NASCAR Xfinity Series
Teaming up with B. J. McLeod Motorsports, Bacarella made his debut in the 2017 Ticket Galaxy 200 at Phoenix. After qualifying on owner points in 37th, he cut down on Playoff contender Brennan Poole early in the race as a lapped car, eliminating Poole from the race and ending his championship hopes. Poole later sounded off on the dangers of lapped cars, as did Monster Energy NASCAR Cup Series driver Austin Dillon, who was running the race. Referring to Bacarella's overall driving, Dillon said over in-car communications "get that guy off the freaking track, man! Where did he get a licence to do this?" Poole, for his part, commented on what he saw as the need for NASCAR to look at how it approves drivers for competition. Bacarella finished 30th in the race, and ran the following week at Homestead, finishing 31st.

During the off-season, Bacarella was tapped to drive the No. 8 car once again at the season opener at Daytona in 2018.
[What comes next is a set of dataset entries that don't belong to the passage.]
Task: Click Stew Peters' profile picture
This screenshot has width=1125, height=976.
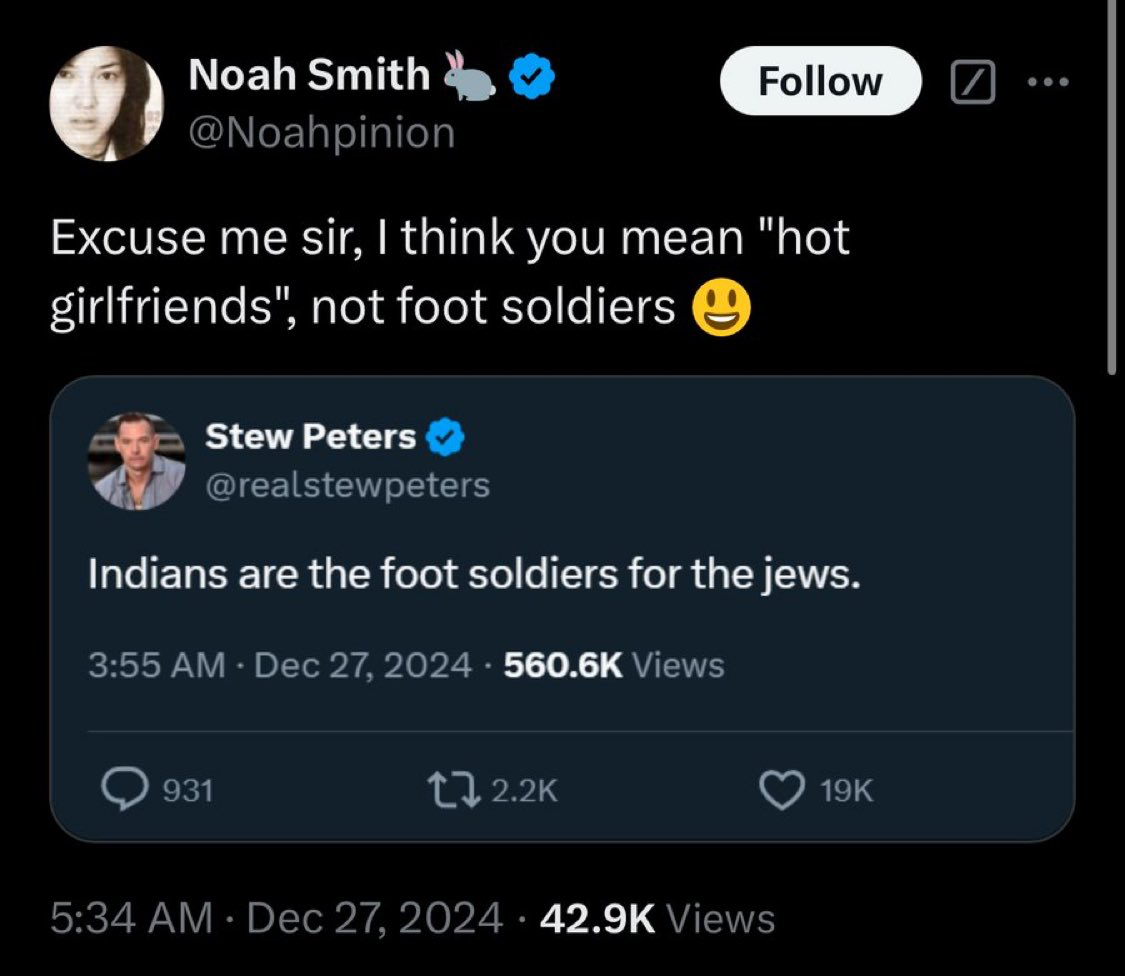Action: (136, 461)
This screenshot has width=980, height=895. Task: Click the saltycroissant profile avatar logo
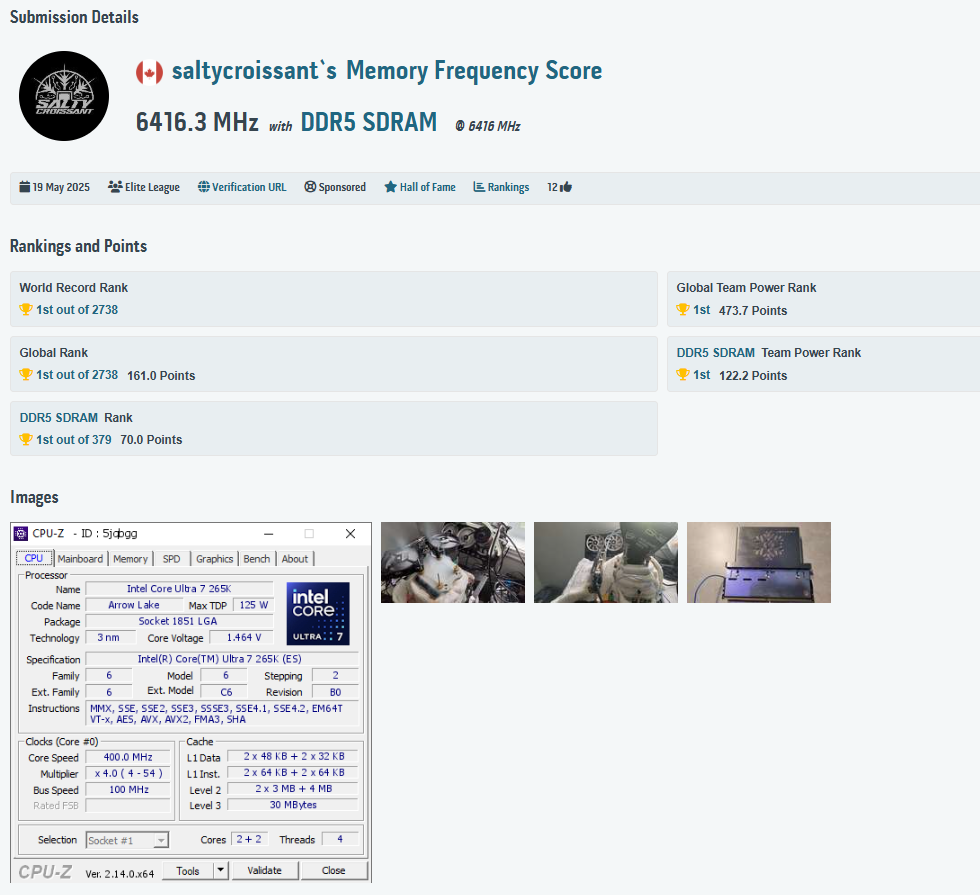64,96
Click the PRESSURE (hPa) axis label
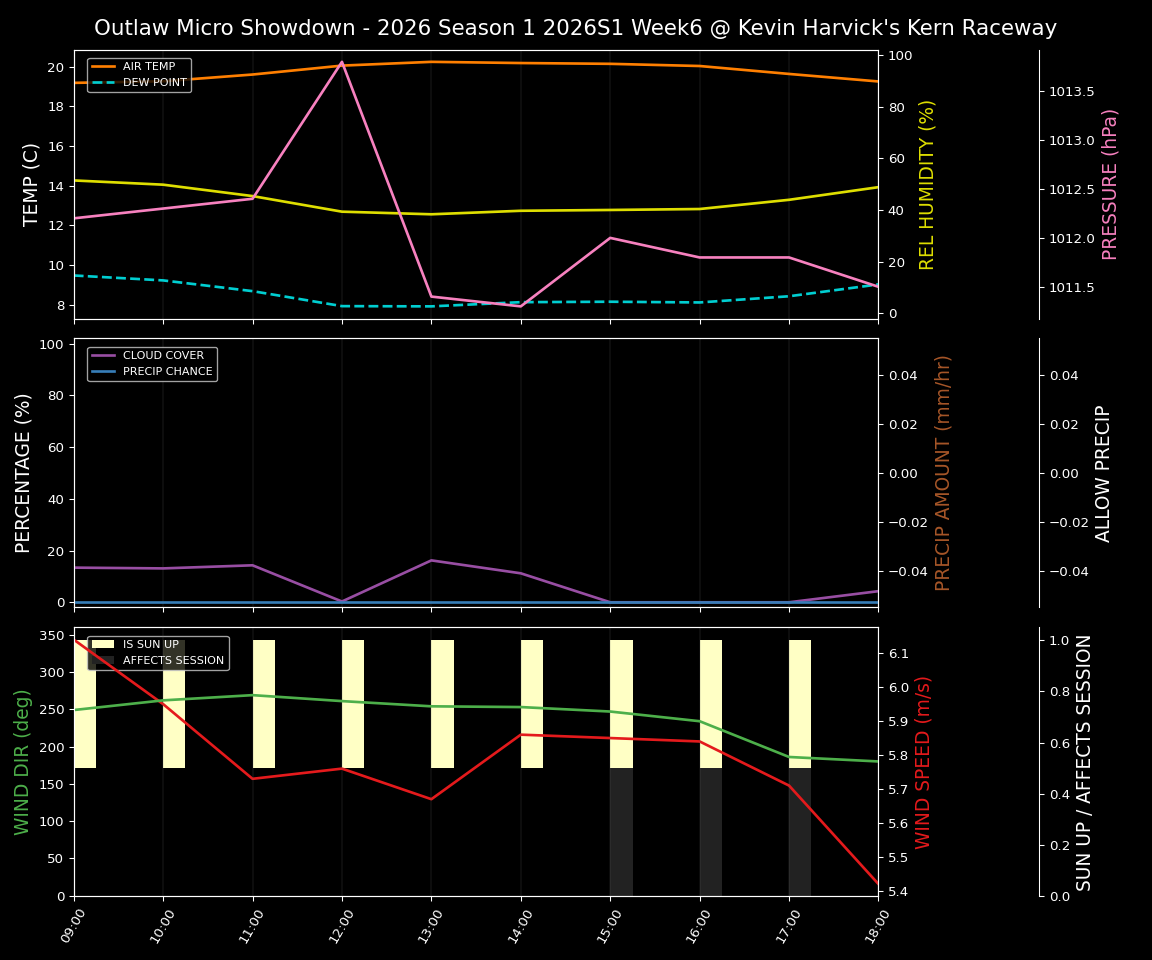The width and height of the screenshot is (1152, 960). tap(1107, 184)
On August 30, 2021, it was announced that Bacarella and Tommy Joe Martins will form Alpha Prime Racing, and will compete full-time in the Xfinity Series in 2022. Bacarella, Martins, and Rajah Caruth are expected to run the full season under part-time schedules. On November 22, NASCAR indefinitely suspended Bacarella for substance abuse after he claimed he unknowingly took a workout supplement that is on the banned substances list. Bacarella has since enrolled in the Road to Recovery program and is expected to return for the Daytona race. On February 14, 2022, Bacarella was reinstated by NASCAR.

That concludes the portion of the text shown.